▸ PASSAGE SHOWN
========

"Learning How Much... Food?"

Your body is a sports car. You treat that thing with the utmost care and only fuel it with premium gasoline and it runs perfectly. It looks great, it does what it needs to do and with a little bit of flair.
 Photo Courtesy of: Samantha Chin 

Photo Courtesy of: Samantha Chin 

Food quantity is always a fun topic and one that we can find hosts of contending information about on the Internet. For that reason, it is seemingly impossible to know what is right and what is wrong or just the current fad. There’s also A TON of content to cover here. For that reason, this part of the blog will be split in two.

This week we’ll cover a basic understanding of what our food does and next week we’ll talk about eating strategies for performance, weight loss and overall health.

Let’s start with this. There is no “right” or “wrong” food... nor a way of eating. Food itself is a thing - it does not represent nor hold values. There is no “good for you” or “safe” foods to eat and likewise there are no “bad for you” or “dangerous” foods to eat. Food is food. It is made up of macro and micronutrients that are required for us to be alive. Period. But what about quality? At the end of the day, your body requires nutrients to operate. It actually does not discriminate.

However, consider the following analogy:
Your body is a sports car. You treat that thing with the utmost care and only fuel it with premium gasoline and it runs perfectly. It looks great, it does what it needs to do and with a little bit of flair. It rarely has issues because you take such good care of it. Now, let’s say you start filling your sports car up with unleaded gasoline - or better yet, diesel fuel. It’s now sludgy and thick and not ideal for your engine. You stop washing it and getting tune-ups. It starts to make weird noises, feels clunky to drive and it’s emitting some nasty black exhaust.

========

▸ EXTRACTED MATERIAL

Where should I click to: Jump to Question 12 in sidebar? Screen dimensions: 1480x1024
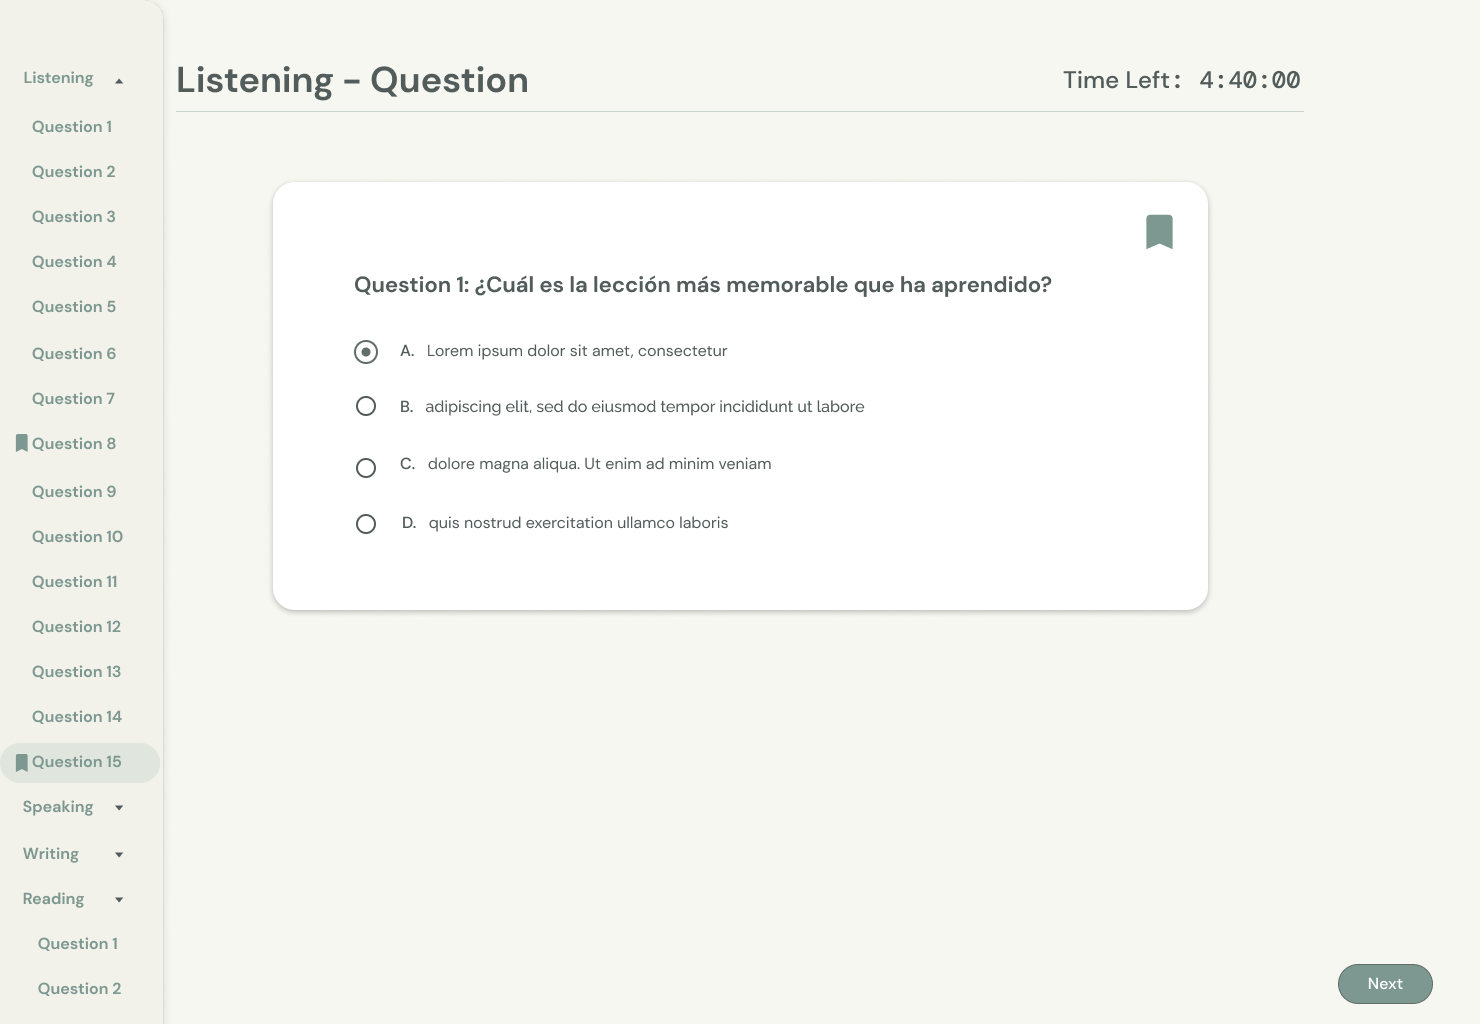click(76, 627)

========

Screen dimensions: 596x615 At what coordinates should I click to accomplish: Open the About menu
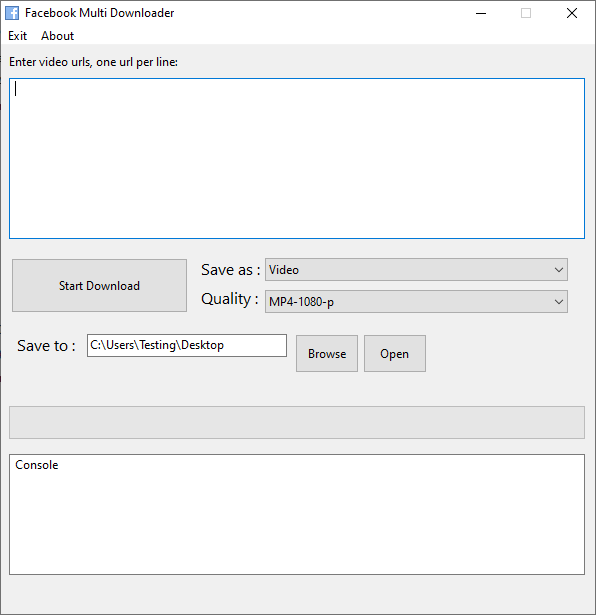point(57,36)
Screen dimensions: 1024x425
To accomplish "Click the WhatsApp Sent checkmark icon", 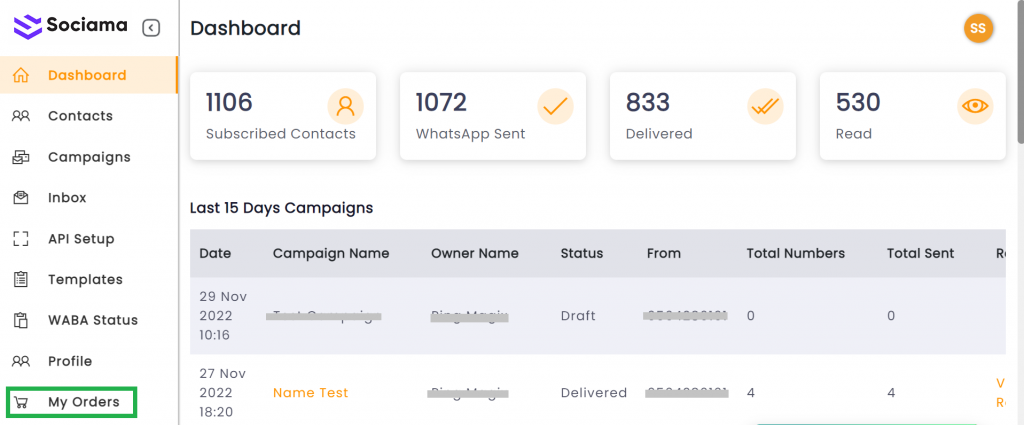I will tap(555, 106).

========

▸ TASKS TO COMPLETE
1. Please copy the food quantity blog post word for word, from "This week we’ll" up to and including "and overall health.".
2. Continue the food quantity blog post from its last sentence.

▸ TASK-BY-TASK RESULTS
1.
This week we’ll cover a basic understanding of what our food does and next week we’ll talk about eating strategies for performance, weight loss and overall health.

2.
The point of the analogy is that you should look at your body like a sports car. It is valuable to you and deserves your care and attention to detail. If you fuel it properly and take good care of it, it will look awesome and take good care of you!

While quality is certainly another major topic surrounding food, the point of our series is figuring out how to navigate the pitfalls of quantity. The most common that I see center around a lack of understanding how food works in our body. What we’ll do in the next few paragraphs is briefly lay out what happens when we eat, then, next week, we’ll discuss how we might dial in our quantities and various tools at our disposal for that very thing .

First, food is fuel. It allows our brain, heart, lungs, liver, stomach, muscles, and all of our other organs to do what they need to do for us to survive. Carbohydrates give us energy - they are sugar and our cells use sugar (glucose) to function. Some of our cells have the capacity to convert fat (or in extreme cases, protein) into glucose to be used but the most efficient energy source is glucose. Fat acts as a barrier in many cells, it has important roles in many cellular functions and it is used as energy storage.

Fat has over two times as many calories per gram so it is much more efficient for our body to store than carbohydrate. Proteins are the body’s building blocks. They make up our muscle, hair, skin, and nail tissue. Amongst all of these macronutrients are micronutrients - vitamins and minerals - critical to making sure all of the functions I keep referring to run smoothly. Deficiencies in these can mean that we’re not optimizing our body’s functions.

Similarly, if you are wanting to perform - which I’m sure most of you reading this blog are already working out regularly and seeking improvements in the gym, food is essential to these improvements. The pursuit of performance and aesthetic are two different things. It is important that you understand that. They are rarely simultaneous - if we are chasing performance gains, we simply have to eat more which will affect your aesthetic. If you are chasing aesthetic gains, your performance will likely not be excellent.

This is not 100% true for every person. It depends on a myriad of individual factors, like physical characteristics and training experience, as well as your psychological and emotional relationship with food and your body.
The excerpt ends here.